HOW TO COMPLETE THIS TASK — Wherever the line that contains "Given: Click the 查看证据 toolbar button" falls, repeat it and the lines after it exactly until the records end, without any pictures.

PROVIDED RECORDS —
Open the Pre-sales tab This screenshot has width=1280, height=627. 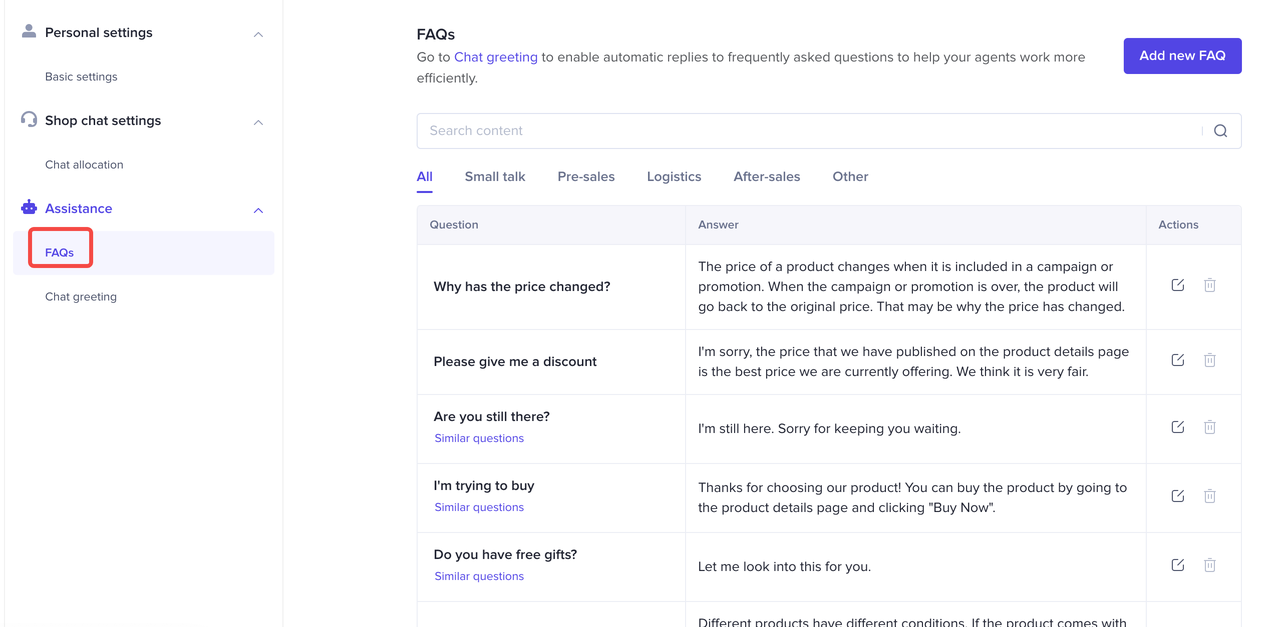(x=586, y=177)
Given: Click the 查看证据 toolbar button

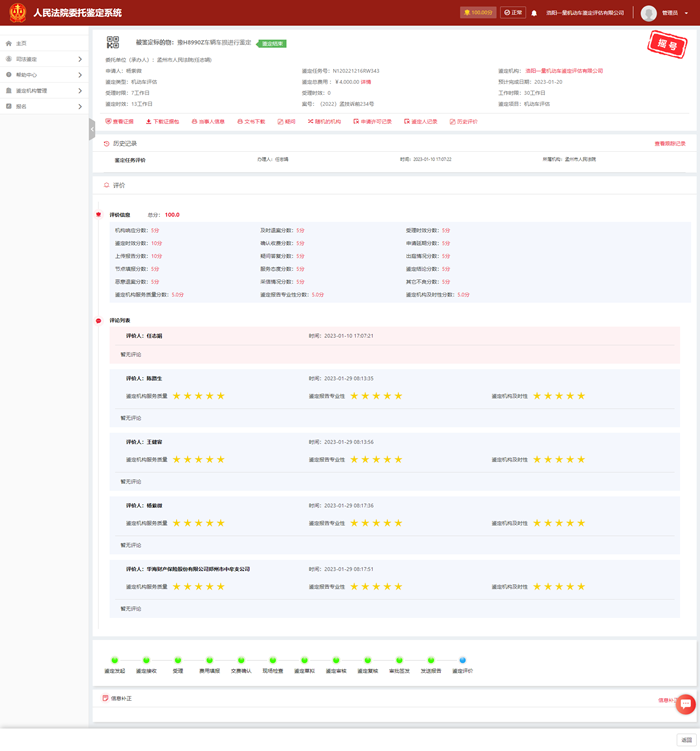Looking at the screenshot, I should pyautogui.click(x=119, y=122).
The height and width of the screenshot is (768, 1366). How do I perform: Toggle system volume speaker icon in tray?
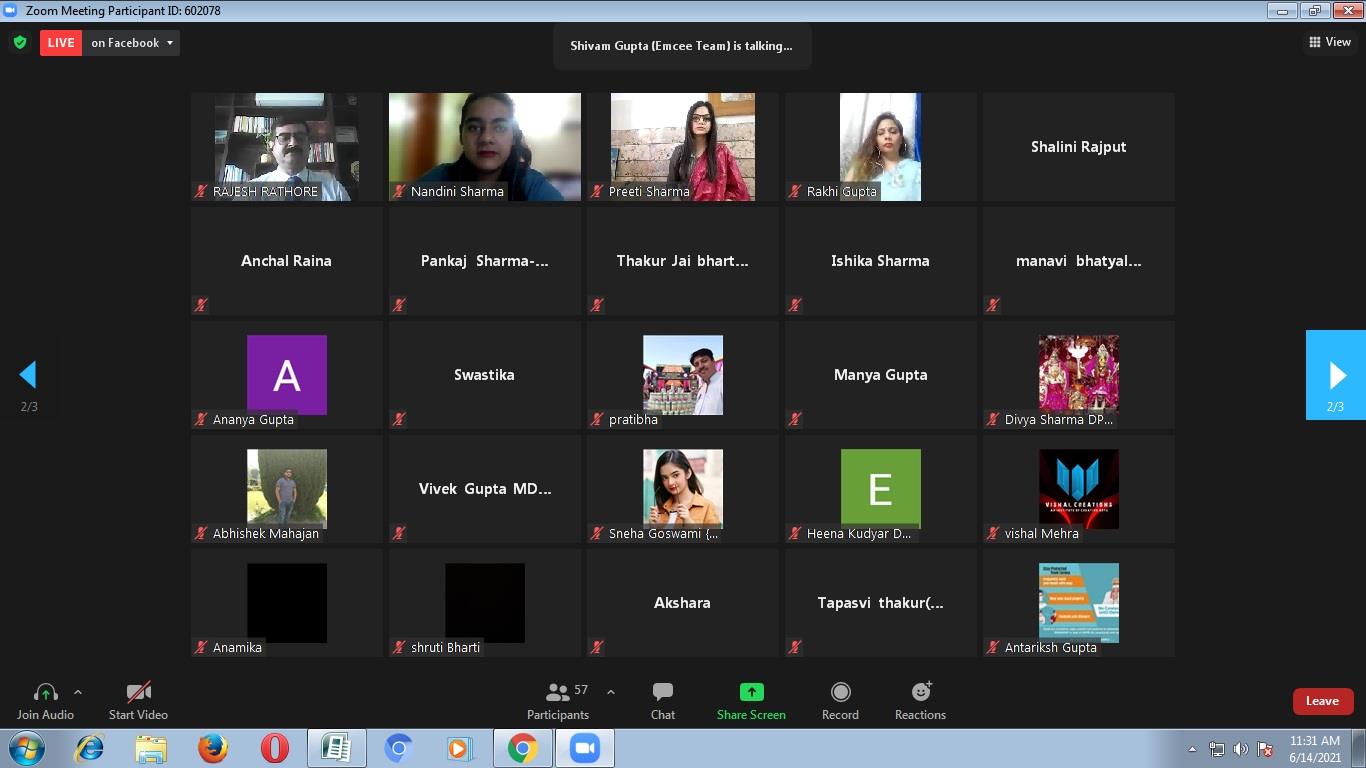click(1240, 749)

SOLUTION TO THIS TASK —
Given: Click the 查看证据 toolbar button

Looking at the screenshot, I should pyautogui.click(x=119, y=122).
The height and width of the screenshot is (768, 1366). How do I perform: Toggle system volume speaker icon in tray?
click(1240, 749)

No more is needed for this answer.